Impala comprises of several components. There is an Impala server process, which should be running on each DataNode in the cluster. Its responsibility is to process queries from clients, read and write data into HDFS, perform join and aggregation tasks, and so on. Since queries are executed in parallel on many servers, the daemon that received the user request becomes a query coordinator and synchronizes the work of all other nodes for this particular query.

As DataNodes in Hadoop cluster or individual Impala daemons can go down from time to time, there is a need to keep a constant track of the state of all daemons in the cluster. For this purpose, Impala uses an Impala state store. If some of the Impala servers do not report back to the state store, they get marked as dead and are excluded for further queries attempts. Impala servers can operate without a state store, but the response may be delayed if there are failed nodes in the cluster.

Additionally, Impala utilizes the same Metastore service that we have configured for Hive in the Installing Hive Metastore section. Impala provides both, a command-line interface and JDBC/ODBC access.

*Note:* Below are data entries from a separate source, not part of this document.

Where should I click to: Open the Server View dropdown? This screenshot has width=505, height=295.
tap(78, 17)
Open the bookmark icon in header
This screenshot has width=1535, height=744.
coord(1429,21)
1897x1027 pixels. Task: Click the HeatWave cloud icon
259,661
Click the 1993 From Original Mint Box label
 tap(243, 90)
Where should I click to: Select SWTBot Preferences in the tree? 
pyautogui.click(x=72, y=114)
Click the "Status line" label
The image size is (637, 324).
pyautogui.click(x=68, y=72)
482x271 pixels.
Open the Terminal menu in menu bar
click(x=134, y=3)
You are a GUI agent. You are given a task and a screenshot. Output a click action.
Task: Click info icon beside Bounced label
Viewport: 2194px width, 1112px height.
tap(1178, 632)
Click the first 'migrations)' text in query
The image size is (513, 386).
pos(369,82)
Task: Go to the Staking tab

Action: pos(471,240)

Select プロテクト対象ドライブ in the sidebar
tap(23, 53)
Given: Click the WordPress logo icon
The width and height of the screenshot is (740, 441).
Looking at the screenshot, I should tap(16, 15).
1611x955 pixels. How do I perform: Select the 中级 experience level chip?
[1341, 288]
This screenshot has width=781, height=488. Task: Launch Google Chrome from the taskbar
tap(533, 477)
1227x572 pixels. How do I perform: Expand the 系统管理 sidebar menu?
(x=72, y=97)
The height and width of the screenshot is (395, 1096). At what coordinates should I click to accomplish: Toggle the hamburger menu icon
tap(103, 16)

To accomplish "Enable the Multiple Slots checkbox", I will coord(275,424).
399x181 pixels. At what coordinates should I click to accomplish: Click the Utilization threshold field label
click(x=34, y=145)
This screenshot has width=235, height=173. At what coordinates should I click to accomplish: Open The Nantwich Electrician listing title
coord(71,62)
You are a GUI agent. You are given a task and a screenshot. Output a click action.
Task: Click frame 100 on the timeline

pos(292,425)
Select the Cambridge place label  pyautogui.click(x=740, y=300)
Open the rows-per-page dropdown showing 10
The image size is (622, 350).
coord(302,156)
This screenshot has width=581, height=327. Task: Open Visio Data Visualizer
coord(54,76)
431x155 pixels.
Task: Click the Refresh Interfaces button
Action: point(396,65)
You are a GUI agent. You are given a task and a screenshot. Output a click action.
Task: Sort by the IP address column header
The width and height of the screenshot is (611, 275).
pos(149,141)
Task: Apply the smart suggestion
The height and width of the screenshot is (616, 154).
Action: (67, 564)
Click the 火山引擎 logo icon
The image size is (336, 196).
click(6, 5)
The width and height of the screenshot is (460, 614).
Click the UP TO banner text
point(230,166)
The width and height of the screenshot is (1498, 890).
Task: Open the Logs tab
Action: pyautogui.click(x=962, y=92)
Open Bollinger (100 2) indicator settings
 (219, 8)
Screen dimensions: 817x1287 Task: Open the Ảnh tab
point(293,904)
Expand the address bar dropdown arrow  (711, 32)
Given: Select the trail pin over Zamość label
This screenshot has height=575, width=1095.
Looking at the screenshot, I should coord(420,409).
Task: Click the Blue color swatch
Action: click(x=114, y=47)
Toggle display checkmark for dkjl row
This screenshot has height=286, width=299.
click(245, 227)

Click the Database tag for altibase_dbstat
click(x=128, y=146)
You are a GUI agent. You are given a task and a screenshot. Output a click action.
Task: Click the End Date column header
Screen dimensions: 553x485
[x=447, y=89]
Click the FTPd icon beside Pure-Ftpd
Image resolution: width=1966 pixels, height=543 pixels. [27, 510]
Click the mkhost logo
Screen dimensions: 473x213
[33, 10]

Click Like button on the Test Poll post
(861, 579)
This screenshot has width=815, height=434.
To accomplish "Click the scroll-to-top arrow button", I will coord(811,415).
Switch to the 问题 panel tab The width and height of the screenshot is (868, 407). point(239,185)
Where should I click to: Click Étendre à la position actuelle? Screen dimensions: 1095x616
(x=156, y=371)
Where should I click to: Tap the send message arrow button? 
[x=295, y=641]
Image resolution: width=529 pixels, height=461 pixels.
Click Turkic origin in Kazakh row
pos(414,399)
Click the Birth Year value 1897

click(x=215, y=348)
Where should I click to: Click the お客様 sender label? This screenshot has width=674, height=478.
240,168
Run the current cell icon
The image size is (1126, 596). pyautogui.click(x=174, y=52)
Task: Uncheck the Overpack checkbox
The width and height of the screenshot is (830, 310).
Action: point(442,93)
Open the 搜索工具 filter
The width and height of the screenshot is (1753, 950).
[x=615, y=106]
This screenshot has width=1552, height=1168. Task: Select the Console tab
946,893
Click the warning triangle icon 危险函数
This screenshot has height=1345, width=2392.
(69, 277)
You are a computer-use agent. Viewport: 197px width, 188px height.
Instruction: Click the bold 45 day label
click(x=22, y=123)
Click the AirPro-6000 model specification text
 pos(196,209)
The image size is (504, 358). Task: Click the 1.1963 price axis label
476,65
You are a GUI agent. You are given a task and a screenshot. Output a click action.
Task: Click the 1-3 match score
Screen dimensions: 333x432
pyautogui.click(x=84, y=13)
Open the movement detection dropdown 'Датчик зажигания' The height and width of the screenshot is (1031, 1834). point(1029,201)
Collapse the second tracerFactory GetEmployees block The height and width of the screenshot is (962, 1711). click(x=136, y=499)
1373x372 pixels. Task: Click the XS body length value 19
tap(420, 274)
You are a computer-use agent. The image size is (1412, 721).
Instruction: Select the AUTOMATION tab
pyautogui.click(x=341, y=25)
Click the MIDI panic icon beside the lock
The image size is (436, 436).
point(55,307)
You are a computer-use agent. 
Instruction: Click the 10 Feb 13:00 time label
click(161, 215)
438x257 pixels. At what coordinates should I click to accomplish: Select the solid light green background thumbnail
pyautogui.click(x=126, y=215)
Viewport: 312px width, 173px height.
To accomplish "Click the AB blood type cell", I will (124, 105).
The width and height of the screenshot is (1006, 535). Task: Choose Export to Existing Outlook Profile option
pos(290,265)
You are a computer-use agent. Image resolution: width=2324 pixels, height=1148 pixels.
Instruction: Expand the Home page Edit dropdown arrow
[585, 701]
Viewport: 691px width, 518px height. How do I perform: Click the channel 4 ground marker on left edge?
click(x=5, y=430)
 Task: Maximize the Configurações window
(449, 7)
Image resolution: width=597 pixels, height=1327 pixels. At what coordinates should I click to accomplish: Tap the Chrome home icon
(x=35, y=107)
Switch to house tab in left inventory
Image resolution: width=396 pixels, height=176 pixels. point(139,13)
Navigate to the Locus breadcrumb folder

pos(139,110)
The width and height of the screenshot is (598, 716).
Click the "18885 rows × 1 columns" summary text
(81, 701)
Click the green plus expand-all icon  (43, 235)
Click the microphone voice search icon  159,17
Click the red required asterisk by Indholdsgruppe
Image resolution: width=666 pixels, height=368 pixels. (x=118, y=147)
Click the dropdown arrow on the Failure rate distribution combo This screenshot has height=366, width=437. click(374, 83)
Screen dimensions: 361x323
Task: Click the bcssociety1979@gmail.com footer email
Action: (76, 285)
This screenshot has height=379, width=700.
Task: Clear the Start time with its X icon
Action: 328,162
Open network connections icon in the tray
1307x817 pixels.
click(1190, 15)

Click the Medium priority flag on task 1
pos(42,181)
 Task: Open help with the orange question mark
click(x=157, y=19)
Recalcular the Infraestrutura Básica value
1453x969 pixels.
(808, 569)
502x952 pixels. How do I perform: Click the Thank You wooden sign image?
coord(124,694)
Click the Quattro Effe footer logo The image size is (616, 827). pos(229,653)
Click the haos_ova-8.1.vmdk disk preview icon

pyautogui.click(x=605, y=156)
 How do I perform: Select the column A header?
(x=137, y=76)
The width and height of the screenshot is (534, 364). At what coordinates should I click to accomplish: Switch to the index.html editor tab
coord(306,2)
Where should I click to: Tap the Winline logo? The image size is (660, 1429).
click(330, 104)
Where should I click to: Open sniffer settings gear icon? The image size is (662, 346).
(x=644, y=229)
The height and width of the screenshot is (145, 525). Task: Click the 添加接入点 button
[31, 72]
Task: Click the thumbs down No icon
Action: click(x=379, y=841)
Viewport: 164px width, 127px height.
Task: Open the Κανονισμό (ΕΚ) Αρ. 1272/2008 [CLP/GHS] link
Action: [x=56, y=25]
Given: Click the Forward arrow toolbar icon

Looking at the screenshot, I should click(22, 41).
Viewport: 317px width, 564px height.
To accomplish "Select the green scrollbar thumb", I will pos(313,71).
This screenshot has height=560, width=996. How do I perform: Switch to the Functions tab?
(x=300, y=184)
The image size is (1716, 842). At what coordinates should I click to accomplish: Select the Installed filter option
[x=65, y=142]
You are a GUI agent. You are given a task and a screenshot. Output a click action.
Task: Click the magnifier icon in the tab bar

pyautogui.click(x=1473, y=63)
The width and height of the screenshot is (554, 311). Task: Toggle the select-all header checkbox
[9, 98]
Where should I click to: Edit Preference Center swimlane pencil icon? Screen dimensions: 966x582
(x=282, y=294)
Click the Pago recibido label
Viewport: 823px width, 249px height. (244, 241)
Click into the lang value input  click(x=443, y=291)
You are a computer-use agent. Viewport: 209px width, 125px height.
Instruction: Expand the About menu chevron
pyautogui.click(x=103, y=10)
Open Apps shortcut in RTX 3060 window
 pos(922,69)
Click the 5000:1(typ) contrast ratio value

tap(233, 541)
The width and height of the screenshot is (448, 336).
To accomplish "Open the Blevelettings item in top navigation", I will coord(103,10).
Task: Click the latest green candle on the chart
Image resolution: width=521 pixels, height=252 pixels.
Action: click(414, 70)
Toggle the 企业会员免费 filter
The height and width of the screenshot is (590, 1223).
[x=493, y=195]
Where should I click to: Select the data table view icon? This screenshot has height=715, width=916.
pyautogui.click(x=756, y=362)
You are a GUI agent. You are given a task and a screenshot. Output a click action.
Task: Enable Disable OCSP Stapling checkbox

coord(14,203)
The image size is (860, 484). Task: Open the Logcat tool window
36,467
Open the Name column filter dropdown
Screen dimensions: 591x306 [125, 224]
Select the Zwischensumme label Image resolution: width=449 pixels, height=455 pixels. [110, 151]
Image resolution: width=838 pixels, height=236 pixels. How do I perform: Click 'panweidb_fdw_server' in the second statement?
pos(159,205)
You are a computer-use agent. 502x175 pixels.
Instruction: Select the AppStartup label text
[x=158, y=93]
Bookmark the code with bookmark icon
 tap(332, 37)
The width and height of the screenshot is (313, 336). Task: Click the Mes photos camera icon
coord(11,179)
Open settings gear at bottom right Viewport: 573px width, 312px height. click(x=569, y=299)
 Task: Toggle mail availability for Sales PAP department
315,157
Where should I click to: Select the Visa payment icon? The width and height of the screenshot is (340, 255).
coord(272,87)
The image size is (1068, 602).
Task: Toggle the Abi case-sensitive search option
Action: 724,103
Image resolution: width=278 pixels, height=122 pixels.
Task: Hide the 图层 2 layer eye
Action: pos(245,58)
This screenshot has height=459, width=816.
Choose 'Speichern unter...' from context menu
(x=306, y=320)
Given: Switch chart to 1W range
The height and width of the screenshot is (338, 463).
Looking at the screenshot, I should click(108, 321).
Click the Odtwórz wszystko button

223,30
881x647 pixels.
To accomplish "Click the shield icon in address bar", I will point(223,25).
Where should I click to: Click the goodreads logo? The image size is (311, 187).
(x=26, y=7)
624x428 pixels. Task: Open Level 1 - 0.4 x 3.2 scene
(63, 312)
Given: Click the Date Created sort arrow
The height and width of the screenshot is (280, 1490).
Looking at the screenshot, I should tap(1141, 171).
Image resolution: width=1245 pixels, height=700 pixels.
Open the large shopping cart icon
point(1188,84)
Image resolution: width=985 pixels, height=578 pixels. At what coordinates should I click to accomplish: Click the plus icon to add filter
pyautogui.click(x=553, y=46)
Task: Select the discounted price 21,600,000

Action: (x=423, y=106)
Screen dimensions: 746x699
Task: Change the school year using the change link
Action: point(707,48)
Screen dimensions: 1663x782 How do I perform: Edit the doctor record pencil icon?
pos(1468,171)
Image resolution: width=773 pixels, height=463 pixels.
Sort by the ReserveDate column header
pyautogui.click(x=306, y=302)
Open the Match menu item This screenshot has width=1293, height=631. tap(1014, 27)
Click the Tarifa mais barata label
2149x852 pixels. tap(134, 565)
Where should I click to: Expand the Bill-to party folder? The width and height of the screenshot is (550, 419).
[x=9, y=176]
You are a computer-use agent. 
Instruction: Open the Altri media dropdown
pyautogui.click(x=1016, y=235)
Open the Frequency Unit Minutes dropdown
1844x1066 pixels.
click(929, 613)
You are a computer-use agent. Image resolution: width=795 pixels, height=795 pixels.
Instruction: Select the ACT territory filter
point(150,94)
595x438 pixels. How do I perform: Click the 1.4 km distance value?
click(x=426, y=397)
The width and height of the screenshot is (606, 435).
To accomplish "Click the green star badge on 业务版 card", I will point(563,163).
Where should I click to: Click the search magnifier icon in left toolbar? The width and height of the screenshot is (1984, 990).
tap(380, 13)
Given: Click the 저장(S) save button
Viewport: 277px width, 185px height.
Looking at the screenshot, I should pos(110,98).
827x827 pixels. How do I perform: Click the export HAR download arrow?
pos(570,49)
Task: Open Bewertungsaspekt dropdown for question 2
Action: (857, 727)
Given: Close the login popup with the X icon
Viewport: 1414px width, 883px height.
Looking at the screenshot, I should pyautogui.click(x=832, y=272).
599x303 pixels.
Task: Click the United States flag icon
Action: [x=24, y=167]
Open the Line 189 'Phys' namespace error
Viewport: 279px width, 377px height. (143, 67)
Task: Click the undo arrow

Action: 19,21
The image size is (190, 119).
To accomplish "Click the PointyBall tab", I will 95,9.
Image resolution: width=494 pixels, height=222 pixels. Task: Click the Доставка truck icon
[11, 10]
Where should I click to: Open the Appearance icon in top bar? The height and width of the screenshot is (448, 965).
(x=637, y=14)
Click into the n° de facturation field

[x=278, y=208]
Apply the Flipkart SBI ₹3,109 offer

There are no additional hardware requirements for Impala services. Impala servers are always running on DataNodes, because they rely on local data access. Impala state store can be co-located with existing Hadoop services, such as JobTracker or standby NameNode.

Installing Impala state store

For our cluster, we will install state store on the JobTracker node. Impala is not included in the standard CDH repository, so you will need to add a new repository by copying the http://archive.cloudera.com/impala/redhat/6/x86_64/impala/cloudera-impala.repo file into the /etc/yum.repos.d/ directory on all Hadoop nodes, except NameNodes.

Note

The link to the Impala repository may change. Please refer to the Cloudera documentation at the following website for up-to-date information: http://www.cloudera.com/content/cloudera-content/cloudera-docs/Impala/latest/Installing-and-Using-Impala/ciiu_prereqs.html

Once this is done, you can install Impala state store by running the following yum command:

# yum install impala-state-store

State store package contains only startup scripts and Impala binaries will be installed as part of dependent impala packages.

The state store doesn't require much configuration. Impala doesn't pick up existing Hadoop configuration files, but relies on HDFS for data access. This means that you will need to manually copy the core-site.xml and hdfs-site.xml files from your Hadoop configuration directory into /etc/imala/conf directory.

You can adjust the state store port and logging directory by editing the /etc/default/impala file. By default, state store uses port 24000. We will keep it as it is.

To start state store, run the following command:

# service impala-state-store start

You need to check the log file in /var/log/impala to make sure the service has started properly.

Installing the Impala server

To install the Impala server on DataNodes, run the following command:

# yum install impala-server

This will install Impala binaries, as well as the server start stop script. Before we can start the Impala server, some additional tuning needs to be applied to the DataNode configuration.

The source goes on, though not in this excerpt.